The simplest method of volumetric display projects lasers onto a physical substrate, sort of like the way the beam from a flashlight is only visible in fog or smoke. According to Wikipedia, “Several static-volume volumetric 3-D displays use laser light to encourage visible radiation in a solid, liquid, or gas. For example, some researchers have relied on two-step upconversion within a rare earth-doped material when illuminated by intersecting infrared laser beams of the appropriate frequencies.” I don’t know what “two-step upconversion” means, but “rare-earth-doped material” in the form of an airborn gas or powder does call to my mind some of the physical traces, like mysterious radioactive powder, found in the aftermath of UFO landings.
The latest approach to volumetric display doesn’t need a substrate at all. Wiki goes on to say (and please bear with me) that “Another technique uses a focused pulsed infrared laser (about 100 pulses per second; each lasting a nanosecond) to create balls of glowing plasma at the focal point in normal air. The focal point is directed by two moving mirrors and a sliding lens, allowing it to draw shapes in the air.
Check out a cool picture of this thin-air holography– albeit on a small scale– here.

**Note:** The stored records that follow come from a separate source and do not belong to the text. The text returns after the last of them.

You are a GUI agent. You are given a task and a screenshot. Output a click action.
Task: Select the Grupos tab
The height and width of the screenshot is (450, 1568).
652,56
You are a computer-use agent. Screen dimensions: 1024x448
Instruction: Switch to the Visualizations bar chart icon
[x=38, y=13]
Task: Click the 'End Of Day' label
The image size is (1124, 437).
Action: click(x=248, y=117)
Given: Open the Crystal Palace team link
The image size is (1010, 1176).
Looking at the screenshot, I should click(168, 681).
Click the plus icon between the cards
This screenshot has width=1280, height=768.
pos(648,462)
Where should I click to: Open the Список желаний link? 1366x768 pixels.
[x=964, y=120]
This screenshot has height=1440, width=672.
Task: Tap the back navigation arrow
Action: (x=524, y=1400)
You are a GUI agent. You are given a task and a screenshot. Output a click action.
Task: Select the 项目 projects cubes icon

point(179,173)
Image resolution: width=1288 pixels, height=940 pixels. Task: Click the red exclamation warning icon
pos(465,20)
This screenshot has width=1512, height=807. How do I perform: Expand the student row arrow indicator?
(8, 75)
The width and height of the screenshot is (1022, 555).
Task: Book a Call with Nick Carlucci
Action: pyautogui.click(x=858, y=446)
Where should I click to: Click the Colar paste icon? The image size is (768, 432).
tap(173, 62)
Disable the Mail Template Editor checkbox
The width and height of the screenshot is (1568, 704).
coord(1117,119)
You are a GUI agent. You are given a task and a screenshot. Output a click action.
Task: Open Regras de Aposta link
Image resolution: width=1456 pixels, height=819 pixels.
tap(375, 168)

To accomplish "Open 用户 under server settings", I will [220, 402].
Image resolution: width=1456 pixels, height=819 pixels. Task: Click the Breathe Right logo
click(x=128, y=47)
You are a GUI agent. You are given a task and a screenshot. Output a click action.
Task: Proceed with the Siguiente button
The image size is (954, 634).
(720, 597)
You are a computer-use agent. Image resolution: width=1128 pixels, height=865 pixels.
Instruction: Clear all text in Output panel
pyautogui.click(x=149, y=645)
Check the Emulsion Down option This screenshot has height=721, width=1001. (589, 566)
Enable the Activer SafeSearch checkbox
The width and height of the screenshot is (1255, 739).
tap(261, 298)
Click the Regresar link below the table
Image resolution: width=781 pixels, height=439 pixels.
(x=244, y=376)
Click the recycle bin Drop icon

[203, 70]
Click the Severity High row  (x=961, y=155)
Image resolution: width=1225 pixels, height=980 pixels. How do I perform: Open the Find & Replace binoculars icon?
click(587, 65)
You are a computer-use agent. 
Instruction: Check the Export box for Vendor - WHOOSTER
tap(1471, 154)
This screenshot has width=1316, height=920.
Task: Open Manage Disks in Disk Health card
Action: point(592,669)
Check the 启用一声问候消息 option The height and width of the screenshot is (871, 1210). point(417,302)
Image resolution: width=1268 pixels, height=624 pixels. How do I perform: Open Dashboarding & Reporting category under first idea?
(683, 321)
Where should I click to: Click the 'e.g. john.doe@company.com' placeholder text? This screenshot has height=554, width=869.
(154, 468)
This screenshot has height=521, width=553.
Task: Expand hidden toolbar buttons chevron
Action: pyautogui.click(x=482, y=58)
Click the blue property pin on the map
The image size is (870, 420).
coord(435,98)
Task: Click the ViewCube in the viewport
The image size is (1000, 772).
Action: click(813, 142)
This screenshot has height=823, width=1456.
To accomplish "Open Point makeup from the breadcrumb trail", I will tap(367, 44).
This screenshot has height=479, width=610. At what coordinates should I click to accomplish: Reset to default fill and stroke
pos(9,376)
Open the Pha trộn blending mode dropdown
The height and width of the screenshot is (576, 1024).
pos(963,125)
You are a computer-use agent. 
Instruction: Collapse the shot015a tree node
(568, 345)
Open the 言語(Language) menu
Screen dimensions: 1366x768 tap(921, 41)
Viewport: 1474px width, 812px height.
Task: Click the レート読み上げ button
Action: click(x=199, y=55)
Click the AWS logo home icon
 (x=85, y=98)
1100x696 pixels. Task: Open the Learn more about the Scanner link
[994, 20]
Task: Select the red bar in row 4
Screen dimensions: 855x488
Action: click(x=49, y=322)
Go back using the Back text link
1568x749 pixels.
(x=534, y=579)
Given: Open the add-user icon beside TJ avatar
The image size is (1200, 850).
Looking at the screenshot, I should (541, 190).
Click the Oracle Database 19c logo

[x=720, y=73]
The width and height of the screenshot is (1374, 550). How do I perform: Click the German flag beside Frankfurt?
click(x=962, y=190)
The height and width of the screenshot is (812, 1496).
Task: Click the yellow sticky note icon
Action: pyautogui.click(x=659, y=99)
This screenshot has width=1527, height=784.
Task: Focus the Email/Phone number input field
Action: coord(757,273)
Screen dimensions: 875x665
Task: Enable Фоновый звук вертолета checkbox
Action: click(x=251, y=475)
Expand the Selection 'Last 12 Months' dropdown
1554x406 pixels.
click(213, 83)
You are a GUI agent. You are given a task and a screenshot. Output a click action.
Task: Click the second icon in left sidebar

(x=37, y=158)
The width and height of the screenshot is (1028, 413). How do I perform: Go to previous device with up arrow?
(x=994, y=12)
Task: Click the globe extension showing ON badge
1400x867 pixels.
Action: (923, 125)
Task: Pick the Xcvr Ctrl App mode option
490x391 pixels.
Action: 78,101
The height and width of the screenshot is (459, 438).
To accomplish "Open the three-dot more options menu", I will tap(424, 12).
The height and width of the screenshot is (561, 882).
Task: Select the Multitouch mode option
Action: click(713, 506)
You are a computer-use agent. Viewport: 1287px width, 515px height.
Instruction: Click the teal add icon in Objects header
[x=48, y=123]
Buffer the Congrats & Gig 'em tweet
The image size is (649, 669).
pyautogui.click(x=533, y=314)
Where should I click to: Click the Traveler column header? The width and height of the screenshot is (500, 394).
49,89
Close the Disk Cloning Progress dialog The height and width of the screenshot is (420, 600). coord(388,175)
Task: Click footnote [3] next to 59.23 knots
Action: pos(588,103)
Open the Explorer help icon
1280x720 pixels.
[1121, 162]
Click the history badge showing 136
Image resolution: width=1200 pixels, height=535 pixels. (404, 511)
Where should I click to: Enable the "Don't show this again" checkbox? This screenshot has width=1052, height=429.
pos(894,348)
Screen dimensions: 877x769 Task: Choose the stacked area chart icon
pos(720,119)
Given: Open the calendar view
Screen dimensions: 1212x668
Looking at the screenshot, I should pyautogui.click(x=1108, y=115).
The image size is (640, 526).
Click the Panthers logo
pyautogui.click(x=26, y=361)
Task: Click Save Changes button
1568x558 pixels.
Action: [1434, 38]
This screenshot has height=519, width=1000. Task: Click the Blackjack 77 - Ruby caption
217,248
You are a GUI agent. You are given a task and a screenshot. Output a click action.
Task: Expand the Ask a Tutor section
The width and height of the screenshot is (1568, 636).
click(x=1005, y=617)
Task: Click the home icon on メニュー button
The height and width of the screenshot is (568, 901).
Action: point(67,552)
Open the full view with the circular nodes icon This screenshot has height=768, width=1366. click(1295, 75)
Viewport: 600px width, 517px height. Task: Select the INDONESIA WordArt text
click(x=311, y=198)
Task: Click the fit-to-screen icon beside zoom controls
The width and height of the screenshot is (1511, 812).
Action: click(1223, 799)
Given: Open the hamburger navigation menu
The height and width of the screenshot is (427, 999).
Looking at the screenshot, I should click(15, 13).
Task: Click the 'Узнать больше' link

The theoretical ease of using ground-based or, who knows, dirigible- or balloon-based laser arrays to produce believable images of solid or semisolid, astonishingly fast and even mutable aerial vehicles suggests holograms as a possible explanation for many UFO sightings. Some of the descriptions and photographic evidence produced both by the Arizona Lights event and the recent wave of sightings in Stephenville, Texas, for example, seem like they could be consistent with volumetric holography.
The purpose could be testing: They could be tests of laser projection systems ultimately meant to be used in warfare. One can imagine that projecting believably menacing holograms of nonexistent bomber squadrons, for example, could be useful for subduing an enemy in a war zone. Or projected UFOs may be used to create an ET cover story for more mundane, secret projects– who knows, perhaps involving abducting people and mutilating cattle. After all, the black helicopters are never far behind. It could be a combination of both of these things.
The uncertainty itself opens the door to the social control and manipulation Vallee warned of in his books. Like my cats chasing a laser dot, we may be watching and chasing laser projections, simultaneously thrilling to their mystery, the exotic possibility that they may be actual visitations by beings from distant stars, and also suspecting that there’s an all-too-human hand responsible for the spectacle. Is the Wizard real or is he just an Air Force engineer behind a curtain?
Police Chief Wiggam chides his nosy son in one Simpsons episode: “What IS your fascination with my forbidden closet of mystery??” Part of the fun in any mystery is holding multiple interpretations simultaneously in mind; it’s also what tends to immobilize us or keep us glued to our seats as passive audience members. The same way cats can’t resist chasing a moving object, humans can’t resist playing detective. We love mysteries, so the contradiction between the two plausible interpretations of UFOs (they are real/they are fake) may be the strongest tool of our manipulation. It puts us in a double bind, and the result could be a heightened receptivity to social control.
The long history of tantalizing information and disinformation propogated by government agencies suggests not merely a “coverup” but, rather, an interest in perpetuating the ambiguity of UFOs, keeping both possibilities alive in the public consciousness by burying the signal in noise.